Millard Lewis and John Moore

## Day 9: Two-Step Equations

This lesson should use many of the ideas that we've discussed throughout the last eight days. Recall that in Day 7 we discussed solving equations and inequalities using rational numbers. The concept of solving two-steps equations is very similar to that, but it simply involves one more step...

If we had the equation x + 5 = 6, we solved this by subtracting 5 from both sides in order to keep our equation balanced and to get the variable (x, in this case) by itself. This results in x = 1. We also stressed the importance of checking our answer to make sure that we did not make a mistake. Doing this, we see that 1 + 5 = 6, and this is true! So, we must have performed the correct operation!
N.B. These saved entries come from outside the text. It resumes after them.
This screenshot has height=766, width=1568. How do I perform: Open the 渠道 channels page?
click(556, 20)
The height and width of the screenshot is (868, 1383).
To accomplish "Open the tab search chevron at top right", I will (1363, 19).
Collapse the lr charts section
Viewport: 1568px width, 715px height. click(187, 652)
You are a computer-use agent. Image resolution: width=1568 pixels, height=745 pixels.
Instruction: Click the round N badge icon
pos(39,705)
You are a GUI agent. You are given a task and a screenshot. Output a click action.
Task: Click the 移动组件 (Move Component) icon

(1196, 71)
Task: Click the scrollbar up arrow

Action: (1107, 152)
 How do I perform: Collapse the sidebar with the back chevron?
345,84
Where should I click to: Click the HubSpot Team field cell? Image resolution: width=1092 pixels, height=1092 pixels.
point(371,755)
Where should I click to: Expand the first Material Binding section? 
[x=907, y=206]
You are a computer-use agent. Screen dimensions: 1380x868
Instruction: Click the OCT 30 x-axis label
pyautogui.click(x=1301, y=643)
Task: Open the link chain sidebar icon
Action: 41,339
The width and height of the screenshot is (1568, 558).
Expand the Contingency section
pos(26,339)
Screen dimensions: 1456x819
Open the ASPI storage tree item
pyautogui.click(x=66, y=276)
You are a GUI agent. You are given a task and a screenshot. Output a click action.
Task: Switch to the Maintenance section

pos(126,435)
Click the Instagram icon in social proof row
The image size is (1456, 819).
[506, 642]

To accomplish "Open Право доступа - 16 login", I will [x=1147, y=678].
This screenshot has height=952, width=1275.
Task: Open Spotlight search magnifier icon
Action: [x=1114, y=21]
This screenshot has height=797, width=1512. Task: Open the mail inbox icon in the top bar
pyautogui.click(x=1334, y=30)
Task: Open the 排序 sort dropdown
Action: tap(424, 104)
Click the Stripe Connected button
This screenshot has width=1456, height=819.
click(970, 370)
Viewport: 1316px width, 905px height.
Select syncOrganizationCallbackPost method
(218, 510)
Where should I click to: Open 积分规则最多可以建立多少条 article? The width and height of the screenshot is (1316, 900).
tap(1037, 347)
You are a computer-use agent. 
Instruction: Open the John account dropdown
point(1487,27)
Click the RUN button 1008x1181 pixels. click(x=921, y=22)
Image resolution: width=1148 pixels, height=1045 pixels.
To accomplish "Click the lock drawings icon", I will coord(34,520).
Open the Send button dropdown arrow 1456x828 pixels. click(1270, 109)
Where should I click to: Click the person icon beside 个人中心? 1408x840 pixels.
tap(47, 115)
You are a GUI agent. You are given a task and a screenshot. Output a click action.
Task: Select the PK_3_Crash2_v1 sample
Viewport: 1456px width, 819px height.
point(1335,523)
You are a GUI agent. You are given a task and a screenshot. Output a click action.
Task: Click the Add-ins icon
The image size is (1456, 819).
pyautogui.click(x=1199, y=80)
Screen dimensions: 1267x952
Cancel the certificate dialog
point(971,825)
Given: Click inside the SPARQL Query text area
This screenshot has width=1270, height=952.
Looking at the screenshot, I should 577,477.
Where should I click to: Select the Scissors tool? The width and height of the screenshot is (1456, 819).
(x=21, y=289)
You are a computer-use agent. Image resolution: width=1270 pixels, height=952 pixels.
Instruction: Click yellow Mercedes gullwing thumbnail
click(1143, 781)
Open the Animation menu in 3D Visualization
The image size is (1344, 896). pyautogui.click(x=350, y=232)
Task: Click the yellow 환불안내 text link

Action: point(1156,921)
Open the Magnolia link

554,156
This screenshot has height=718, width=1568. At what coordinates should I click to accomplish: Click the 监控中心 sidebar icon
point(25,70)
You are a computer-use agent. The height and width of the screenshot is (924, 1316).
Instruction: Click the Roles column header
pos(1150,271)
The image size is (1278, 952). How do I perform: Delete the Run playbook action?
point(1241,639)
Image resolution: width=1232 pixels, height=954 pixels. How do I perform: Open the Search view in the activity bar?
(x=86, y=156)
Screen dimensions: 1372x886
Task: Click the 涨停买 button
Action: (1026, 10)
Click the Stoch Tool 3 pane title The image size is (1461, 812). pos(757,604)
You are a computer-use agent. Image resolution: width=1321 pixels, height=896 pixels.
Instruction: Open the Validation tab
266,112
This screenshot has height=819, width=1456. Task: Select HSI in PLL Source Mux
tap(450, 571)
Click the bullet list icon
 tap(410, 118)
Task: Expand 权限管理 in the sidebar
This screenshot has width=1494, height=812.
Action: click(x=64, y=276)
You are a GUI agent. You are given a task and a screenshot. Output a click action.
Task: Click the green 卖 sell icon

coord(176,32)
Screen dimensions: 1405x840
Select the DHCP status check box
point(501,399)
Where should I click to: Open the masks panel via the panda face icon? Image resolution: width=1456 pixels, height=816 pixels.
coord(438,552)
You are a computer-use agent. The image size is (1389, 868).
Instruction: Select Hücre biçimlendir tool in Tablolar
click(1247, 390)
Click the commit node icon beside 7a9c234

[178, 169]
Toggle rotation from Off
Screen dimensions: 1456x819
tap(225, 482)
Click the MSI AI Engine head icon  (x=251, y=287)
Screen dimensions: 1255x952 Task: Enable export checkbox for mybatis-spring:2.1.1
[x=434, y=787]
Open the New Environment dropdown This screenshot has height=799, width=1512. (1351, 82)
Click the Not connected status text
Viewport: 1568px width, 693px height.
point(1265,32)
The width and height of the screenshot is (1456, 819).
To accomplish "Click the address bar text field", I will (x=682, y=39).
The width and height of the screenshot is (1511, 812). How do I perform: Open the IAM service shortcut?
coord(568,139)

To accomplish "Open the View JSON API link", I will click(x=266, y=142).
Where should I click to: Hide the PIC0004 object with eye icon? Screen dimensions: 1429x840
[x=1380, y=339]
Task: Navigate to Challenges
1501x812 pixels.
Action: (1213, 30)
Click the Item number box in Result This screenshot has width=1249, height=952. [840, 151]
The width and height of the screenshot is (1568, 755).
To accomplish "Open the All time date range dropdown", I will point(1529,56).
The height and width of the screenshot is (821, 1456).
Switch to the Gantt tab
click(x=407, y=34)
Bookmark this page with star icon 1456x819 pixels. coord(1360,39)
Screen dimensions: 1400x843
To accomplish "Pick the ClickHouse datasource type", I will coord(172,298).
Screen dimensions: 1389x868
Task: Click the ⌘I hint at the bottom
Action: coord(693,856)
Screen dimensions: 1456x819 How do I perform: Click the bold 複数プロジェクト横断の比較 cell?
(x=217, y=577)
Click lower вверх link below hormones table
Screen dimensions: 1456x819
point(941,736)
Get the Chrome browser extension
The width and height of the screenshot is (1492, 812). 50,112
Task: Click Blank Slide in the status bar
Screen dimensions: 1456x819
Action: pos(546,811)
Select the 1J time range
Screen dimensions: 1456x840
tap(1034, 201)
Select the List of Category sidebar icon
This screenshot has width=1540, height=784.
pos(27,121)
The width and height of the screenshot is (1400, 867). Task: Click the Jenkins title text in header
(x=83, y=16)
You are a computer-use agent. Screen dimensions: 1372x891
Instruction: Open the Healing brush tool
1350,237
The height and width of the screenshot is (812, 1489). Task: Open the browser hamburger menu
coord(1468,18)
Now let's look at a two-step equation. How about 5x + 3 = 13? The first thing that we need to do is begin to isolate the x. Start doing this by combining the like terms, or, in this case, subtract 3 from both sides. This leaves 5x = 10. Well, we've seen equations like this before! Multiply both sides by the multiplicative inverse of 5, or 1/5, and we obtain x = 2. Checking our answer, we find that 5*2+3 = 13. This turns out to be true!

Now let's try some examples! Activity: If you have access to Algebra Xpresser, try to graph your homework problems. Most (if not all) of the graphs will be vertical lines. BUT, where these lines cross the x-axis this the solution to the equation. Why does this happen? What else can graphs tell us in mathematics?